Data items:
^^^^^^^^^^^^^^^^

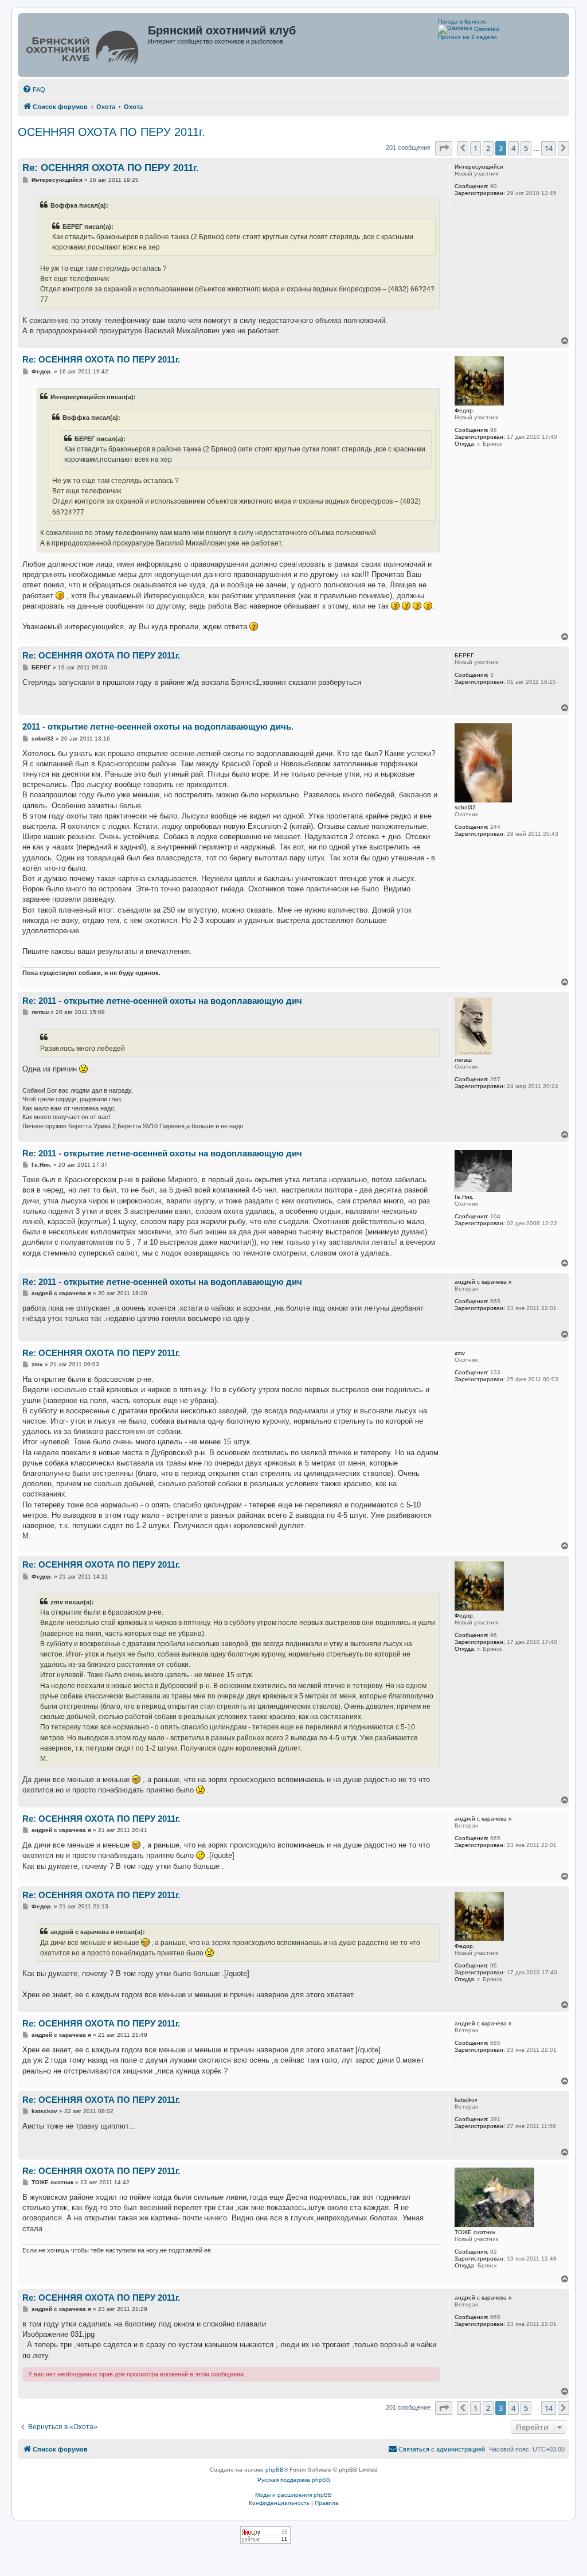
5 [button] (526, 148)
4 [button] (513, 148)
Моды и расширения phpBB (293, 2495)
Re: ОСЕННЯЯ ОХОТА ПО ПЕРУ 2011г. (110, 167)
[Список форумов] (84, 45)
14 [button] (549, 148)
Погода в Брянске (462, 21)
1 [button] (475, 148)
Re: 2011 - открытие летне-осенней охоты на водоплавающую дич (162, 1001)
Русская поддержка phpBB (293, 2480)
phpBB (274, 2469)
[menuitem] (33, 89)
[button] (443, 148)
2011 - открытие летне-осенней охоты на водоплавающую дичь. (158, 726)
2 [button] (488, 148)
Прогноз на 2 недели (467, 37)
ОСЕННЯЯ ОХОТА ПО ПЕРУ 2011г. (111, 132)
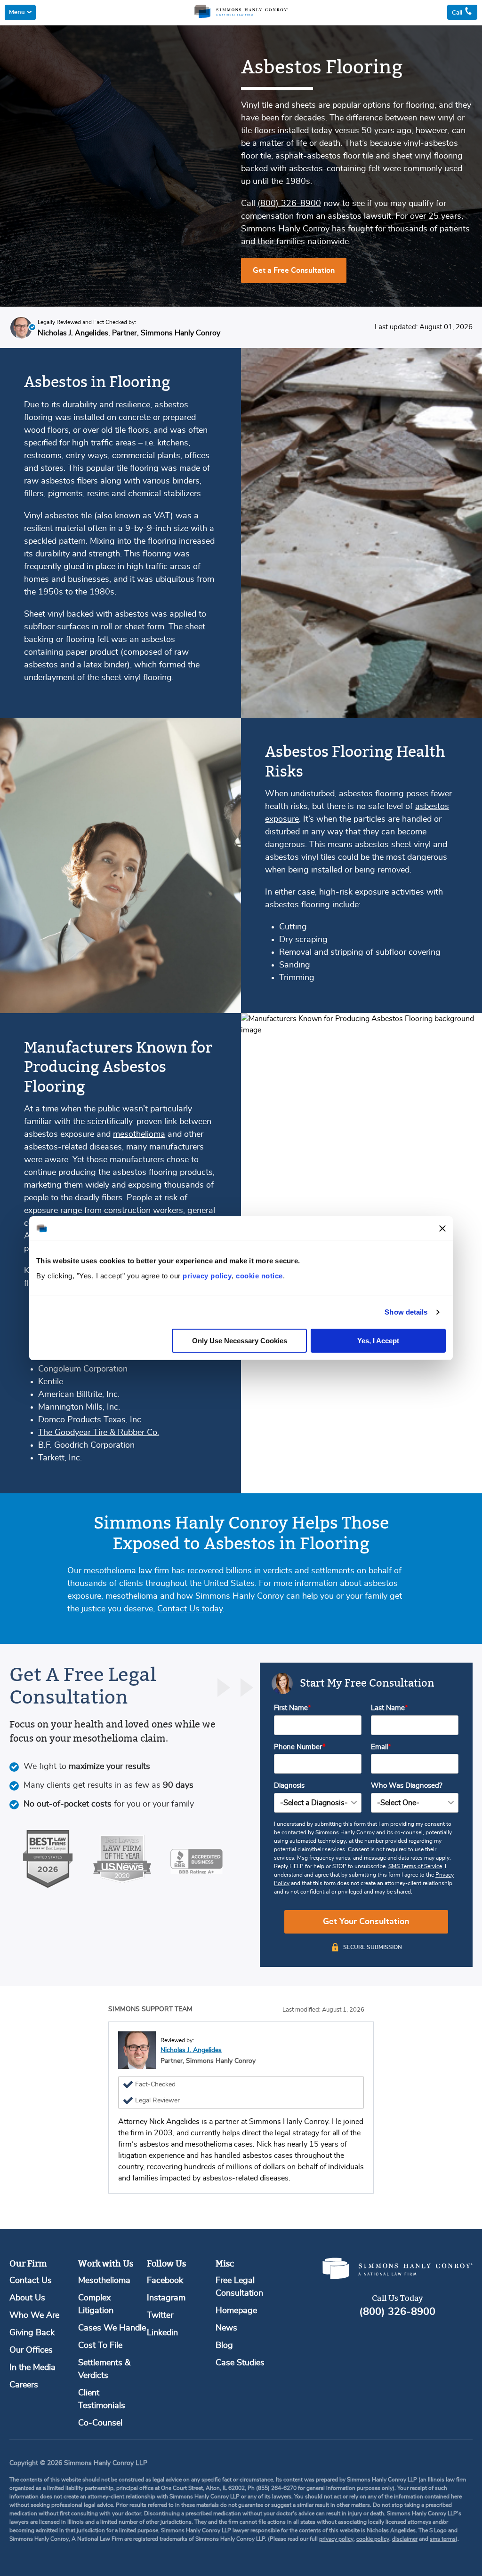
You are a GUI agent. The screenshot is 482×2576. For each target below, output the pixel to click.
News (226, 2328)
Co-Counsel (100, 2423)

^^^^^^^^^^^^^^^^

An exact copy of the entries, minus the pictures, is what to return.

5 [button] (526, 148)
4 [button] (513, 148)
Моды и расширения phpBB (293, 2495)
Re: ОСЕННЯЯ ОХОТА ПО ПЕРУ 2011г. (110, 167)
[Список форумов] (84, 45)
14 [button] (549, 148)
Погода в Брянске (462, 21)
1 [button] (475, 148)
Re: 2011 - открытие летне-осенней охоты на водоплавающую дич (162, 1001)
Русская поддержка phpBB (293, 2480)
phpBB (274, 2469)
[menuitem] (33, 89)
[button] (443, 148)
2011 - открытие летне-осенней охоты на водоплавающую дичь. (158, 726)
2 [button] (488, 148)
Прогноз на 2 недели (467, 37)
ОСЕННЯЯ ОХОТА ПО ПЕРУ 2011г. (111, 132)
You are a GUI agent. The screenshot is 482×2576. For each target below, output the pixel to click.
News (226, 2328)
Co-Counsel (100, 2423)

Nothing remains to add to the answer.